The truly authoritative gauge for truth, of course, is not "history" (past or present) but the Word of God. Still, history does act as an important litmus test for how the Word has been heard and applied in contexts which are not burdened by the prevalent preconceptions of our age (see C.S. Lewis much-cited point on "chronological snobbery"). It’s helpful to see where most of the Christians our generation actually look like the weirdos, and to find kinship with those who went before us long before the trusted leaders of our own time. This reminds us of G.K. Chesterton’s famous definition of tradition: “the democracy of the dead”.
Thankfully, there are an increasing number of faithful Christian leaders emerging today who are seeking to recover what has been lost. Like when Hilkiah unexpectedly found the lost Book of the Law (2Kgs. 22:8), such leaders may find themselves surprised to “find” aspects of God's Word—whether theological doctrine, political emphasis, story, law, even “inappropriate” tone[!]—which have long gone forgotten by those around them.
It takes courage not only to see what has been lost but to do something about it. It is especially difficult to do this without unfairly reviling our contemporaries, without failing to show honour where honour is due, yet refusing to sweep the emphases of God's Word under the rug for fear of causing offence.
To those who see what has been lost, the challenge is not merely to complain about that loss and expect others to see it in theory, but to put what has been “found” into practice in one’s own life and community first, and to build from there.
You will probably look crazy for a time, as Noah did, as Moses did, as Jeremiah did, as Jesus did, as Paul did. You will almost certainly be attacked for it too, often by those who you thought were on the same team. This is what tends to happen when you stand out against compromise or neglect because it exposes those who refuse to see it, or who see it but refuse to do anything about it.
In time, if such reformational pioneers are indeed being truly faithful to the Word of God over and above the knowledge and praises of (wo)men, and if they are truly willing not merely to hear it but to put it into practice, then they will have built something which will not only produce good fruit but will survive the storms of the future.

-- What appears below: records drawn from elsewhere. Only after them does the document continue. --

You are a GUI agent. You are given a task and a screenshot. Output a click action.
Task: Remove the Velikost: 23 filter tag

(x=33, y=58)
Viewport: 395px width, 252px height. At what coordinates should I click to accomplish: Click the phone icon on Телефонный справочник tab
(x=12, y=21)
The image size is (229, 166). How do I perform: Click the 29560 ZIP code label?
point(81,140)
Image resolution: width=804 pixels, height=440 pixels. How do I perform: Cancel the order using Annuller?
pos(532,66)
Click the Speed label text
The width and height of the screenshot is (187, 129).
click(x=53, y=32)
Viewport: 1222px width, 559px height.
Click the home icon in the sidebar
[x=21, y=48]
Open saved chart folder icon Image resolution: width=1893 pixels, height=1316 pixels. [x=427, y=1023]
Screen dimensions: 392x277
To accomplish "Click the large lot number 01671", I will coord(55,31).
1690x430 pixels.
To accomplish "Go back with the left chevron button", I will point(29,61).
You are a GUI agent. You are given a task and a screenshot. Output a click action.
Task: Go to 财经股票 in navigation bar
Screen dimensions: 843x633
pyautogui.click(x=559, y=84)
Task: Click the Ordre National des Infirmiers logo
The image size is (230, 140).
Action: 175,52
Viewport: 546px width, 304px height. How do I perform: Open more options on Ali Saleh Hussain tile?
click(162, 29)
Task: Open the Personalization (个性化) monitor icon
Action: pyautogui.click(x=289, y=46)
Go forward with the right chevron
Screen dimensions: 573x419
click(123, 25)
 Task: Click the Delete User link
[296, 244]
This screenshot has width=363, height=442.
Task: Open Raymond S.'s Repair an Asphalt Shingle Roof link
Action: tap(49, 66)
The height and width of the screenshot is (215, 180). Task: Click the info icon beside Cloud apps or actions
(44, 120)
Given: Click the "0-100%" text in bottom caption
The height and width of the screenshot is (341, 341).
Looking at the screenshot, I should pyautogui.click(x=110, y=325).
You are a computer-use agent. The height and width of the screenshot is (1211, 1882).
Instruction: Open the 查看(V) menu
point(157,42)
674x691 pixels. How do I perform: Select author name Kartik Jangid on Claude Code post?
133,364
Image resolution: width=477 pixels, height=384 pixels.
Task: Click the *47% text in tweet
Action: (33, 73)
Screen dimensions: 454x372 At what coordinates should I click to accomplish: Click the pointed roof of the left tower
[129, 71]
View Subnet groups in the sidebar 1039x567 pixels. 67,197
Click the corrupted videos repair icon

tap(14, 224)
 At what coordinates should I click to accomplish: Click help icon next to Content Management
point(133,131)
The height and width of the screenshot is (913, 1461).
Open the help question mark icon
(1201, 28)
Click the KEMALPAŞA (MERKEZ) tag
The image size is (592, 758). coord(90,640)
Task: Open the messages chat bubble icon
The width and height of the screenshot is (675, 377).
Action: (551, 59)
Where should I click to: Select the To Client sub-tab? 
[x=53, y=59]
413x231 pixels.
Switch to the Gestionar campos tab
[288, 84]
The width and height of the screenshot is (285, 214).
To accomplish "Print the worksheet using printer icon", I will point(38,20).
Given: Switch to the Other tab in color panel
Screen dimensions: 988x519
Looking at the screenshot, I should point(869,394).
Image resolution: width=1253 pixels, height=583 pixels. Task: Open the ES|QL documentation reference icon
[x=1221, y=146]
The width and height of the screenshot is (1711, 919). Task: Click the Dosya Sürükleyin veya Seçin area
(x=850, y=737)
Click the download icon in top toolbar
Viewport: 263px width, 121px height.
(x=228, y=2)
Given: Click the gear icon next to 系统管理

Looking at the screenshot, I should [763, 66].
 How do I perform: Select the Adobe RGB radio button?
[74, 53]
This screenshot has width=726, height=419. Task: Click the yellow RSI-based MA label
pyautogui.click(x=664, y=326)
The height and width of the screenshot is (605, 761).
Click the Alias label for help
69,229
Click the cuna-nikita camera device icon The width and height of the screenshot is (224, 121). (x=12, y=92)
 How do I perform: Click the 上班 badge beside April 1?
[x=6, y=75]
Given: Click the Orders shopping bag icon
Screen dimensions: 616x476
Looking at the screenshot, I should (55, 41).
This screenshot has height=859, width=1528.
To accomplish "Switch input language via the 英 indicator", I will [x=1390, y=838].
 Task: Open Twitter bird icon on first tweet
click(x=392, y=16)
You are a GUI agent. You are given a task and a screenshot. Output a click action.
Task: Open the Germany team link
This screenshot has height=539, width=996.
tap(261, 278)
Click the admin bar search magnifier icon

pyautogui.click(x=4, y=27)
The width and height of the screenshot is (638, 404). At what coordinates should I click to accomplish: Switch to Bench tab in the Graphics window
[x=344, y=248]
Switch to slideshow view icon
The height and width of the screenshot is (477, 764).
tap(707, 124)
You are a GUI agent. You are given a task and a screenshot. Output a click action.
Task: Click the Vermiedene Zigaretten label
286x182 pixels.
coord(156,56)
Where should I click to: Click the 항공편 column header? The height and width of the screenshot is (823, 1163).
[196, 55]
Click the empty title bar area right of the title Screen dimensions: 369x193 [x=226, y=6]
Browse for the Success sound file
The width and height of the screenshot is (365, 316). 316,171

“Everyone then who hears these words of mine and does them will be like a wise man who built his house on the rock. And the rain fell, and the floods came, and the winds blew and beat on that house, but it did not fall, because it had been founded on the rock. And everyone who hears these words of mine and does not do them will be like a foolish man who built his house on the sand. And the rain fell, and the floods came, and the winds blew and beat against that house, and it fell, and great was the fall of it.” (Matt. 7:24-27)
Jesus really did mean what he said. And woe to those who refuse to heed it just because no one else in the playground happens to be doing it right now.